Using Clojure doesn't enable you to magically write perfect code. You posted
well written Clojure and poorly written C#. You can write poor code in any
language.

If you wished to remain on the topic of imperative vs functional, you should
have avoided phrases like "using C# as the tool has added a huge degree of
ceremony". You made a direct attack on the language, not on the coding style.
You also make significant mention of the number of lines of code, but it seems
as though you have intentionally included boilerplate to make your point.
Being misleading and deleting comments are not ways to make an effective case
for your cause.

EDIT: Oh, and on the actual subject of functional style.

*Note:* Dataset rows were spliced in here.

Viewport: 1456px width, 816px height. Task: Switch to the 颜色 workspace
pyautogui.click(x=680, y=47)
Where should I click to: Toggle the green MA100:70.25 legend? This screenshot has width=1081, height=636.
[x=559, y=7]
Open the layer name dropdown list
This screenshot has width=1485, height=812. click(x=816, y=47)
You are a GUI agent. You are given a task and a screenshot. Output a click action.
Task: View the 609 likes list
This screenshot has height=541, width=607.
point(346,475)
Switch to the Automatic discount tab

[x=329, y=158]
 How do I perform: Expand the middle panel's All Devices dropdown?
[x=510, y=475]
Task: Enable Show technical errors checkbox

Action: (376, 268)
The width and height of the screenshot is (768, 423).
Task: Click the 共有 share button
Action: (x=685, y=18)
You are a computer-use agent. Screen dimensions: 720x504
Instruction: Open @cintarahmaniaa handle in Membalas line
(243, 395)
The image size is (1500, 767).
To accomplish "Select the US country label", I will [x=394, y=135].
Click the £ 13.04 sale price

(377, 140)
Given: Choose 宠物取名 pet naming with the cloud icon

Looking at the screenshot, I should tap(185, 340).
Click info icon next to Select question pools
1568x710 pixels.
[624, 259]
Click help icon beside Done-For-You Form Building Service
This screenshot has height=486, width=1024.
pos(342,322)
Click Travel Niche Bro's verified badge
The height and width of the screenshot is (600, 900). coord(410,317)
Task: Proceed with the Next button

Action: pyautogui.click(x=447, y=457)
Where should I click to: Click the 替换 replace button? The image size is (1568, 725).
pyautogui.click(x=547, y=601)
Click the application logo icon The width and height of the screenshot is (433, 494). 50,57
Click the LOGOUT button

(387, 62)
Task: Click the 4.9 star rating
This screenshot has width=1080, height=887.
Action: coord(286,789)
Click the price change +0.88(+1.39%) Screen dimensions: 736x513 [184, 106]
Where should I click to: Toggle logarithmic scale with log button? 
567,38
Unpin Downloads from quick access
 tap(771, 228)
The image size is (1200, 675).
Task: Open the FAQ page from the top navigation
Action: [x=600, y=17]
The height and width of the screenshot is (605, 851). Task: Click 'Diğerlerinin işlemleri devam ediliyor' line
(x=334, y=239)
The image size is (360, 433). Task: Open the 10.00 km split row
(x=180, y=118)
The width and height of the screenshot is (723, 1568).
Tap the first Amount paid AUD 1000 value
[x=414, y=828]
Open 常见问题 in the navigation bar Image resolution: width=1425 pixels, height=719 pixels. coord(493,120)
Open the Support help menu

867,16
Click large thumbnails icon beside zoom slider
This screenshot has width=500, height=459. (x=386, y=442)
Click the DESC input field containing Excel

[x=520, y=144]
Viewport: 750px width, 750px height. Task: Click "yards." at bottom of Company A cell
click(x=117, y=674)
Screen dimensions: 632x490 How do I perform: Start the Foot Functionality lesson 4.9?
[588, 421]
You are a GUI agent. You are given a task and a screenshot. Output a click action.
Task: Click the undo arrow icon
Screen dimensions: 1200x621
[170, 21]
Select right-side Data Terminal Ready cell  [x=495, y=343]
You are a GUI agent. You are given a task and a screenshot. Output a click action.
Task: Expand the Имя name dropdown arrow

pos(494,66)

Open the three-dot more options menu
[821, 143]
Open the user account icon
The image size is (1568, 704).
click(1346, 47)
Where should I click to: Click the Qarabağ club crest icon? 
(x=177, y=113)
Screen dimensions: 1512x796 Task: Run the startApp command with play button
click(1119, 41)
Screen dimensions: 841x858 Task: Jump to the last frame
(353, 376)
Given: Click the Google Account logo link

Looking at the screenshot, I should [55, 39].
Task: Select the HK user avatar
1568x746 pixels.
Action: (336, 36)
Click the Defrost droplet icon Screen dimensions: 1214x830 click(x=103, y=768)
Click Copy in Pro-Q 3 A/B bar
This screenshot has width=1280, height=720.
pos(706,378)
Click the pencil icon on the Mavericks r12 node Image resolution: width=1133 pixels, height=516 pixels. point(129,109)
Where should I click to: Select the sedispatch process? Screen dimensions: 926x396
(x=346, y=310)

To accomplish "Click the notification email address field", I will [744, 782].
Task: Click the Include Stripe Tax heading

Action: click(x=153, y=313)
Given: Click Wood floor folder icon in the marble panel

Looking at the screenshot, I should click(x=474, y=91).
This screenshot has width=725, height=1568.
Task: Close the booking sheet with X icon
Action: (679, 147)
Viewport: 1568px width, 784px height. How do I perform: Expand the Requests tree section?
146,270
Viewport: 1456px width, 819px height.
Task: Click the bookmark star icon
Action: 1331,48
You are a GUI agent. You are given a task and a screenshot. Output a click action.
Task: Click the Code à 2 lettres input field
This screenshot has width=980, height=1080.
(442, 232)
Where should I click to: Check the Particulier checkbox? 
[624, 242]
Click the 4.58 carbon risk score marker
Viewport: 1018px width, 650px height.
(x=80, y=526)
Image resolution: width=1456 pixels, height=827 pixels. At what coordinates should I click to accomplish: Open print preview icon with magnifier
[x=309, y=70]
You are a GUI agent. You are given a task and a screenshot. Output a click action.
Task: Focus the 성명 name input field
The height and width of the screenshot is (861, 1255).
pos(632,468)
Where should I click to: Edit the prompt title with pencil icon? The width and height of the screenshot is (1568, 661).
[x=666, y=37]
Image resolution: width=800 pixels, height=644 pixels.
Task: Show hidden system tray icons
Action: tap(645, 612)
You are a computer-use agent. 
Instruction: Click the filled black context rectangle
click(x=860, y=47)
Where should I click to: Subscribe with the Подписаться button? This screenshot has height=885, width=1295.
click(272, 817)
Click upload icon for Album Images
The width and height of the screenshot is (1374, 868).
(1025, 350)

I still much prefer
the C# approach as it reads in order you perscribed:

1) calculate liquid value of each item

2) filter candidates

3) accumulate value

    
    
      (from asset in assets
       let liquidValue = GetLiquidValue(asset) // 1
       where DoubleMargin(asset, liquidValue)  // 2
       select liquidValue).Sum()               // 3
    

Compared to the Clojure which reads:

    
    
      (reduce (sum-field :productioncost) 0       ; 3
         (filter doubleMargin?                    ; 2
               (map attach-liquid-value assets))) ; 1
    

or the Python which reads:

    
    
      sum(liquid_value                           # 3
          for liquid_value, asset in assets
          (get_liquid_value(asset), asset        # 1
           for asset in assets)
          if double_margin(asset, liquid_value)) # 2

------
snprbob86
Let's compare apples and apples, rather than apples and oranges, shall we?

    
    
      (reduce #(+ %1 (:productioncost %2)) 0
        (filter #(> (:liquidvalue %) (* 2 (:productioncost %)))
          (map #(assoc % :liquidvalue (* (:sdfactor %) (:productioncost %))) assets)))
    

vs.

    
    
      (from asset in assets
       let liquidValue = asset.SDFactor * asset.ProductionCost
       where liquidValue > asset.ProductionCost * 2
       select liquidValue).Sum()
    

I'd prefer that C# _3_ code any day of the week.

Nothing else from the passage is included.